• [Items from a dataset]

* * * *

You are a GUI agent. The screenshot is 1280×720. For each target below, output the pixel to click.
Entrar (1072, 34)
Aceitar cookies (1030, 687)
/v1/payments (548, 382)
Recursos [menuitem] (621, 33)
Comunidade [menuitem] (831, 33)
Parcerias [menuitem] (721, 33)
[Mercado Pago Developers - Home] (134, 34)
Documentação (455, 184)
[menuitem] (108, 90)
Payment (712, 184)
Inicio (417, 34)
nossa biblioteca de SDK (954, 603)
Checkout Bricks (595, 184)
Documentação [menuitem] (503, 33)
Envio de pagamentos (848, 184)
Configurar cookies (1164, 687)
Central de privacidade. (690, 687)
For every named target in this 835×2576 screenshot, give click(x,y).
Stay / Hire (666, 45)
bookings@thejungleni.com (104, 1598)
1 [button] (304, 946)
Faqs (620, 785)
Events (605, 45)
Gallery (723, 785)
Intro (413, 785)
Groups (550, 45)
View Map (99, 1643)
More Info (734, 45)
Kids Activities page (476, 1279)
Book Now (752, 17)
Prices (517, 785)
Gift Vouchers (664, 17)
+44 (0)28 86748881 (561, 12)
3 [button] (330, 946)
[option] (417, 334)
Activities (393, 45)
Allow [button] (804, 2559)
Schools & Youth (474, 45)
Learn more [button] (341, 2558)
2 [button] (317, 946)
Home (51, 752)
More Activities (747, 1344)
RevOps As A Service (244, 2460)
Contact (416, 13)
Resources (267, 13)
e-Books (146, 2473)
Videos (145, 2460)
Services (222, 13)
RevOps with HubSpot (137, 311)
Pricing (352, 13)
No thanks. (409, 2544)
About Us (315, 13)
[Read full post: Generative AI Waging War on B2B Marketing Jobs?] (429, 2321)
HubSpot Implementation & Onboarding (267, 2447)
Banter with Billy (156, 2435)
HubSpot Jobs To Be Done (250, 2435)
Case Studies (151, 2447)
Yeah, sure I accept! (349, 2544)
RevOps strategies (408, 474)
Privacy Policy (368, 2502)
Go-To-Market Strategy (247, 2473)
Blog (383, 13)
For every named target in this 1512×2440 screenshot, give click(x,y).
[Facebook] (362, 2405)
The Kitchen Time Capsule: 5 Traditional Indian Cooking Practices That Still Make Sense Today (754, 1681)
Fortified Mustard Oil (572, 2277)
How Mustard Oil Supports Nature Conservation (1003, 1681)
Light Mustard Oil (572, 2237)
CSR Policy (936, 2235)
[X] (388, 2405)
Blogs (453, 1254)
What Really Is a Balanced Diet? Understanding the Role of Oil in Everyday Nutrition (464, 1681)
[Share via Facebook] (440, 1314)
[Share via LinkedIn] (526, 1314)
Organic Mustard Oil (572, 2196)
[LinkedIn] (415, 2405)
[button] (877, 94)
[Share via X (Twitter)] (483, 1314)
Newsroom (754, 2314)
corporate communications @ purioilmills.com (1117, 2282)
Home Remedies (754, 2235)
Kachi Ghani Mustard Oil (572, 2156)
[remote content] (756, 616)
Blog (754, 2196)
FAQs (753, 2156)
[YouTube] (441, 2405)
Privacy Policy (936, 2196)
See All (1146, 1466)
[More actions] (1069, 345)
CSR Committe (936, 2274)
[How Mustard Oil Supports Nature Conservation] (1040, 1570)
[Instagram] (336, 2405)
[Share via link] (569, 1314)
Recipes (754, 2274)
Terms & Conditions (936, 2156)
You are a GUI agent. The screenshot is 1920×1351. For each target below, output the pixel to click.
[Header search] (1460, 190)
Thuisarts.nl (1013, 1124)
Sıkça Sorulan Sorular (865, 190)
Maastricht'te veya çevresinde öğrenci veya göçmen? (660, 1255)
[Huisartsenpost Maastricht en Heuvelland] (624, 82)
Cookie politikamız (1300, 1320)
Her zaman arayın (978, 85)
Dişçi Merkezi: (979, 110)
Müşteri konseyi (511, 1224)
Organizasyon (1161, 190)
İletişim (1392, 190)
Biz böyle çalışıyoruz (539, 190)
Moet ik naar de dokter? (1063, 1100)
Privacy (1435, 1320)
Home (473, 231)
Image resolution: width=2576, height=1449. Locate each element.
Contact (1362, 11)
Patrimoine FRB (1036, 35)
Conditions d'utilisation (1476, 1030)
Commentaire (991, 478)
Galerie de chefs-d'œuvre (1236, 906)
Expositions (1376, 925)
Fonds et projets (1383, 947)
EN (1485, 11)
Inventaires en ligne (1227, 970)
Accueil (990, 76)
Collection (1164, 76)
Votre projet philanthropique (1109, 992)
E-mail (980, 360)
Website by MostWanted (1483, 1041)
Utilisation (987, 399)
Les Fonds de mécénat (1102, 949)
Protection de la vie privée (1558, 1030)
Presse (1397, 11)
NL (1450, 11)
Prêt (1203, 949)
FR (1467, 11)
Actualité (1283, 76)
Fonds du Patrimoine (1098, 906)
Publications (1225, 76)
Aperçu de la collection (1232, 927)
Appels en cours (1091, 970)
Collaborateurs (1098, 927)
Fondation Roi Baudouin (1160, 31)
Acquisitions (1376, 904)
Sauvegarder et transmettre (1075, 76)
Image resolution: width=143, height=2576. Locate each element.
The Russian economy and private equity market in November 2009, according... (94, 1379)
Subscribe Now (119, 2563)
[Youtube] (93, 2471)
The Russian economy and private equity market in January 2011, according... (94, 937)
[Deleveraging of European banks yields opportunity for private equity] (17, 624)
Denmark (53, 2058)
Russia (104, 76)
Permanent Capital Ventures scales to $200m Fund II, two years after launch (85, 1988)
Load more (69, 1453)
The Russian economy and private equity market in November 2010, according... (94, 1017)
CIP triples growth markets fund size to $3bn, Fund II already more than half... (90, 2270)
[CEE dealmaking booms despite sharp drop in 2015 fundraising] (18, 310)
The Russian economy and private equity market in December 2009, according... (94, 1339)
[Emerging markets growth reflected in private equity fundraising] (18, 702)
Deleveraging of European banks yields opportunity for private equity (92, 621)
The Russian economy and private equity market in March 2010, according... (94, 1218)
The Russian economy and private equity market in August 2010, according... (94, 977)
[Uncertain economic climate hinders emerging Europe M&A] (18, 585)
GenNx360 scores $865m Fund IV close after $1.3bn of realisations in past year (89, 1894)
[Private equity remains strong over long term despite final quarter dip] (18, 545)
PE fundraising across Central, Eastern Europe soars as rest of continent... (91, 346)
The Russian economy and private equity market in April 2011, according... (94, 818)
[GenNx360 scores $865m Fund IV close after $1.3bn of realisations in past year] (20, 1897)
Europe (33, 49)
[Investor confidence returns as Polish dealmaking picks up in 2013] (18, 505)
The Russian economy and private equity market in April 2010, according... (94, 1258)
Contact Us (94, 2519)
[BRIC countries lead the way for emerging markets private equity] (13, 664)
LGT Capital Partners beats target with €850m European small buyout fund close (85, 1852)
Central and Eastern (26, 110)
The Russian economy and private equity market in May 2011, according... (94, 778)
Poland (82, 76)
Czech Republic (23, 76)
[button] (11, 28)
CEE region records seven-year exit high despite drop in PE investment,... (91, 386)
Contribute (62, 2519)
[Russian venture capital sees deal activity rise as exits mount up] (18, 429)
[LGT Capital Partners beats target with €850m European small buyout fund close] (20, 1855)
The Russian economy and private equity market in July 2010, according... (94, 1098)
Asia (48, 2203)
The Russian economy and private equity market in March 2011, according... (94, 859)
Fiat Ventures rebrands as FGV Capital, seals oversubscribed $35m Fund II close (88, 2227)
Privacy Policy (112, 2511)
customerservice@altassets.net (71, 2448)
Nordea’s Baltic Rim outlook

* * * *

• [TASK OBJECTIVE] Repeat the data exactly as it was given above.

• [RESPONSE FOR THIS EXERCISE]
You are a GUI agent. The screenshot is 1280×720. For each target below, output the pixel to click.
Entrar (1072, 34)
Aceitar cookies (1030, 687)
/v1/payments (548, 382)
Recursos [menuitem] (621, 33)
Comunidade [menuitem] (831, 33)
Parcerias [menuitem] (721, 33)
[Mercado Pago Developers - Home] (134, 34)
Documentação (455, 184)
[menuitem] (108, 90)
Payment (712, 184)
Inicio (417, 34)
nossa biblioteca de SDK (954, 603)
Checkout Bricks (595, 184)
Documentação [menuitem] (503, 33)
Envio de pagamentos (848, 184)
Configurar cookies (1164, 687)
Central de privacidade. (690, 687)
For every named target in this 835×2576 screenshot, give click(x,y).
Stay / Hire (666, 45)
bookings@thejungleni.com (104, 1598)
1 [button] (304, 946)
Faqs (620, 785)
Events (605, 45)
Gallery (723, 785)
Intro (413, 785)
Groups (550, 45)
View Map (99, 1643)
More Info (734, 45)
Kids Activities page (476, 1279)
Book Now (752, 17)
Prices (517, 785)
Gift Vouchers (664, 17)
+44 (0)28 86748881 (561, 12)
3 [button] (330, 946)
[option] (417, 334)
Activities (393, 45)
Allow [button] (804, 2559)
Schools & Youth (474, 45)
Learn more [button] (341, 2558)
2 [button] (317, 946)
Home (51, 752)
More Activities (747, 1344)
RevOps As A Service (244, 2460)
Contact (416, 13)
Resources (267, 13)
e-Books (146, 2473)
Videos (145, 2460)
Services (222, 13)
RevOps with HubSpot (137, 311)
Pricing (352, 13)
No thanks. (409, 2544)
About Us (315, 13)
[Read full post: Generative AI Waging War on B2B Marketing Jobs?] (429, 2321)
HubSpot Implementation & Onboarding (267, 2447)
Banter with Billy (156, 2435)
HubSpot Jobs To Be Done (250, 2435)
Case Studies (151, 2447)
Yeah, sure I accept! (349, 2544)
RevOps strategies (408, 474)
Privacy Policy (368, 2502)
Go-To-Market Strategy (247, 2473)
Blog (383, 13)
For every named target in this 1512×2440 screenshot, give click(x,y).
[Facebook] (362, 2405)
The Kitchen Time Capsule: 5 Traditional Indian Cooking Practices That Still Make Sense Today (754, 1681)
Fortified Mustard Oil (572, 2277)
How Mustard Oil Supports Nature Conservation (1003, 1681)
Light Mustard Oil (572, 2237)
CSR Policy (936, 2235)
[X] (388, 2405)
Blogs (453, 1254)
What Really Is a Balanced Diet? Understanding the Role of Oil in Everyday Nutrition (464, 1681)
[Share via Facebook] (440, 1314)
[Share via LinkedIn] (526, 1314)
Organic Mustard Oil (572, 2196)
[LinkedIn] (415, 2405)
[button] (877, 94)
[Share via X (Twitter)] (483, 1314)
Newsroom (754, 2314)
corporate communications @ purioilmills.com (1117, 2282)
Home Remedies (754, 2235)
Kachi Ghani Mustard Oil (572, 2156)
[remote content] (756, 616)
Blog (754, 2196)
FAQs (753, 2156)
[YouTube] (441, 2405)
Privacy Policy (936, 2196)
See All (1146, 1466)
[More actions] (1069, 345)
CSR Committe (936, 2274)
[How Mustard Oil Supports Nature Conservation] (1040, 1570)
[Instagram] (336, 2405)
[Share via link] (569, 1314)
Recipes (754, 2274)
Terms & Conditions (936, 2156)
You are a GUI agent. The screenshot is 1920×1351. For each target below, output the pixel to click.
[Header search] (1460, 190)
Thuisarts.nl (1013, 1124)
Sıkça Sorulan Sorular (865, 190)
Maastricht'te veya çevresinde öğrenci veya göçmen? (660, 1255)
[Huisartsenpost Maastricht en Heuvelland] (624, 82)
Cookie politikamız (1300, 1320)
Her zaman arayın (978, 85)
Dişçi Merkezi: (979, 110)
Müşteri konseyi (511, 1224)
Organizasyon (1161, 190)
İletişim (1392, 190)
Biz böyle çalışıyoruz (539, 190)
Moet ik naar de dokter? (1063, 1100)
Privacy (1435, 1320)
Home (473, 231)
Image resolution: width=2576, height=1449. Locate each element.
Contact (1362, 11)
Patrimoine FRB (1036, 35)
Conditions d'utilisation (1476, 1030)
Commentaire (991, 478)
Galerie de chefs-d'œuvre (1236, 906)
Expositions (1376, 925)
Fonds et projets (1383, 947)
EN (1485, 11)
Inventaires en ligne (1227, 970)
Accueil (990, 76)
Collection (1164, 76)
Votre projet philanthropique (1109, 992)
E-mail (980, 360)
Website by MostWanted (1483, 1041)
Utilisation (987, 399)
Les Fonds de mécénat (1102, 949)
Protection de la vie privée (1558, 1030)
Presse (1397, 11)
NL (1450, 11)
Prêt (1203, 949)
FR (1467, 11)
Actualité (1283, 76)
Fonds du Patrimoine (1098, 906)
Publications (1225, 76)
Aperçu de la collection (1232, 927)
Appels en cours (1091, 970)
Collaborateurs (1098, 927)
Fondation Roi Baudouin (1160, 31)
Acquisitions (1376, 904)
Sauvegarder et transmettre (1075, 76)
Image resolution: width=143, height=2576. Locate each element.
The Russian economy and private equity market in November 2009, according... (94, 1379)
Subscribe Now (119, 2563)
[Youtube] (93, 2471)
The Russian economy and private equity market in January 2011, according... (94, 937)
[Deleveraging of European banks yields opportunity for private equity] (17, 624)
Denmark (53, 2058)
Russia (104, 76)
Permanent Capital Ventures scales to $200m Fund II, two years after launch (85, 1988)
Load more (69, 1453)
The Russian economy and private equity market in November 2010, according... (94, 1017)
CIP triples growth markets fund size to $3bn, Fund II already more than half... (90, 2270)
[CEE dealmaking booms despite sharp drop in 2015 fundraising] (18, 310)
The Russian economy and private equity market in December 2009, according... (94, 1339)
[Emerging markets growth reflected in private equity fundraising] (18, 702)
Deleveraging of European banks yields opportunity for private equity (92, 621)
The Russian economy and private equity market in March 2010, according... (94, 1218)
The Russian economy and private equity market in August 2010, according... (94, 977)
[Uncertain economic climate hinders emerging Europe M&A] (18, 585)
GenNx360 scores $865m Fund IV close after $1.3bn of realisations in past year (89, 1894)
[Private equity remains strong over long term despite final quarter dip] (18, 545)
PE fundraising across Central, Eastern Europe soars as rest of continent... (91, 346)
The Russian economy and private equity market in April 2011, according... (94, 818)
[GenNx360 scores $865m Fund IV close after $1.3bn of realisations in past year] (20, 1897)
Europe (33, 49)
[Investor confidence returns as Polish dealmaking picks up in 2013] (18, 505)
The Russian economy and private equity market in April 2010, according... (94, 1258)
Contact Us (94, 2519)
[BRIC countries lead the way for emerging markets private equity] (13, 664)
LGT Capital Partners beats target with €850m European small buyout fund close (85, 1852)
Central and Eastern (26, 110)
The Russian economy and private equity market in May 2011, according... (94, 778)
Poland (82, 76)
Czech Republic (23, 76)
[button] (11, 28)
CEE region records seven-year exit high despite drop in PE investment,... (91, 386)
Contribute (62, 2519)
[Russian venture capital sees deal activity rise as exits mount up] (18, 429)
[LGT Capital Partners beats target with €850m European small buyout fund close] (20, 1855)
The Russian economy and private equity market in July 2010, according... (94, 1098)
Asia (48, 2203)
The Russian economy and private equity market in March 2011, according... (94, 859)
Fiat Ventures rebrands as FGV Capital, seals oversubscribed $35m Fund II close (88, 2227)
Privacy Policy (112, 2511)
customerservice@altassets.net (71, 2448)
Nordea’s Baltic Rim outlook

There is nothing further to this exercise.